しかし、1時間程度休ませると力が戻るというサイクルも確認されました。

これはまさに人間の筋肉が運動後に休息をとることで回復する仕組みに近く、“生体を使う”ならではのメリットと同時に、運用時の制約も示す結果といえます。

一方で、まだ克服すべき課題も残っています。

まず、このバイオハイブリッドハンドは現在、水中で浮かせた状態で実験されています。

筋組織に十分な栄養を供給し、乾燥や衝撃から守るためです。

今後、空気中でも安定して動かせる技術を確立する必要があります。

さらに、指を曲げた後に“元の位置に戻す”力が弱いことも指摘されています。

生物の指は、屈筋と伸筋が拮抗しあうことで曲げ伸ばしがスムーズですが、今回のハンドでは伸筋にあたる構造が充分に整っていません。

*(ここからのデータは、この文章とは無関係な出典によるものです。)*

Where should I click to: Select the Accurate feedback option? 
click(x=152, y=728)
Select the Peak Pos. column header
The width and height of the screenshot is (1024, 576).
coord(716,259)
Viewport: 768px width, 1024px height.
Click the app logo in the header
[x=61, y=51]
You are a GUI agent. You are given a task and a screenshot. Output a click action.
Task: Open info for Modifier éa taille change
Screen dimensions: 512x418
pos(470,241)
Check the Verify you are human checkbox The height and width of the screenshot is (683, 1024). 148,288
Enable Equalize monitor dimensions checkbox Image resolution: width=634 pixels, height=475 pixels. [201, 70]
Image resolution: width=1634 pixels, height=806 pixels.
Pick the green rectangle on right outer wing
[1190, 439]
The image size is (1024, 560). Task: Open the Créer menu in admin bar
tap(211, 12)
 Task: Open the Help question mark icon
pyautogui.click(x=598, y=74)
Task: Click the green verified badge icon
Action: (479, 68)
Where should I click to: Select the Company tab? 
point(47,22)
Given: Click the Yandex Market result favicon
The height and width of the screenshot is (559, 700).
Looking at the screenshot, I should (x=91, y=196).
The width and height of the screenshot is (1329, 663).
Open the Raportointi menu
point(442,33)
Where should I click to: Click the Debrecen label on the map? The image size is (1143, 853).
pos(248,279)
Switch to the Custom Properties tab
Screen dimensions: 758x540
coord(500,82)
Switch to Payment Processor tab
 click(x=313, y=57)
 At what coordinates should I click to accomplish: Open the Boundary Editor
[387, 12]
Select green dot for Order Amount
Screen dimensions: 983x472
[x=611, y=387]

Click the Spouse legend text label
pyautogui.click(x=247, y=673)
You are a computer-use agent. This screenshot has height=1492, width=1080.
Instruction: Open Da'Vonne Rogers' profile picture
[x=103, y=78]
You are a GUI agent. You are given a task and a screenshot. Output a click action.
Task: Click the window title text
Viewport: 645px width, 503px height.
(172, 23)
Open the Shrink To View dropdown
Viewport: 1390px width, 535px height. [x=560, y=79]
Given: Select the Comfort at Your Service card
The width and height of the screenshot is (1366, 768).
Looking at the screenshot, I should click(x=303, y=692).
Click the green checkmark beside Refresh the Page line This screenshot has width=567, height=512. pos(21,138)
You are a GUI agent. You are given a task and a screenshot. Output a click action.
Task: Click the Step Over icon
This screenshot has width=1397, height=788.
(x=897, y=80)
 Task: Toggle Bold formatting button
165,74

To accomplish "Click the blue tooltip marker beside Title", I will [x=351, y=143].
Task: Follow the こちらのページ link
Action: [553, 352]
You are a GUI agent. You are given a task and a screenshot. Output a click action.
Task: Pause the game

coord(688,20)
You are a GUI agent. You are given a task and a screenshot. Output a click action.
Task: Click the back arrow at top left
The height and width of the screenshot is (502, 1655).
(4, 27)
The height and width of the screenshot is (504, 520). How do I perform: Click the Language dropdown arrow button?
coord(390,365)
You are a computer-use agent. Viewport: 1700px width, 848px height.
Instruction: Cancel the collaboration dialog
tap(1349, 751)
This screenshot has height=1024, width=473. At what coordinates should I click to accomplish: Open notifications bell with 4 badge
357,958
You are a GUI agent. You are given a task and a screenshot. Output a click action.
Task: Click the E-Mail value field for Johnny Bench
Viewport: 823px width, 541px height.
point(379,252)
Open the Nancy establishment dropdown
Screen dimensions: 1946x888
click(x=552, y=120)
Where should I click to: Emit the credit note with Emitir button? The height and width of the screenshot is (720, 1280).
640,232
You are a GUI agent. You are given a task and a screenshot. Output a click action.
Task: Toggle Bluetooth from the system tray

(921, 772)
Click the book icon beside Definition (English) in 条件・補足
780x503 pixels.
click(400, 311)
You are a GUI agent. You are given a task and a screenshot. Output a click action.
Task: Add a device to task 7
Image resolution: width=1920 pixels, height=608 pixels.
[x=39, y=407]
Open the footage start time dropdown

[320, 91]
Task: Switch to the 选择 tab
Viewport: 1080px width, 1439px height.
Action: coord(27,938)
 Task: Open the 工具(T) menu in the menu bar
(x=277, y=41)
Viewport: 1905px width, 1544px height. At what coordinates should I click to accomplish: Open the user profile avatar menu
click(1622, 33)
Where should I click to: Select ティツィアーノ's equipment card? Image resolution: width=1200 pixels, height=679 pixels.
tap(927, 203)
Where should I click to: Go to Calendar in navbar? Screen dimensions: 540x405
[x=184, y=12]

今後は拮抗筋を取り付けたり、弾性素材を使って復元力をもたせたりする改良が期待されます。

義手や義足が生体材料になるかもしれない

人間の筋肉を使ったロボットハンドを開発
人間の筋肉を使ったロボットハンドを開発 / MuMuTAは、中央の壊死を防ぐために十分に細い複数の筋組織から構成されています。平らな培養面で筋繊維が整然と配列されることで収縮力が向上し、そのシート状の筋組織を三次元に巻き上げることで、各組織間のばらつきを抑え、より優れた収縮性能を実現しています。/Credit:Biohybrid hand gestures with human muscles

今回の研究成果は、バイオハイブリッドロボットが“単なる実験的なガジェット”を超えて、実用的な大きさと機能を獲得しつつあることを示しています。

とりわけ、義手・義足などの医療分野での応用が期待されており、生体筋肉の柔軟性を備えた高性能な義手が登場すれば、利用者の負担は大幅に軽減されるでしょう。

また、筋肉の運動をリアルに再現できることから、薬物試験やリハビリテーション研究にとっても大きな前進となる可能性があります。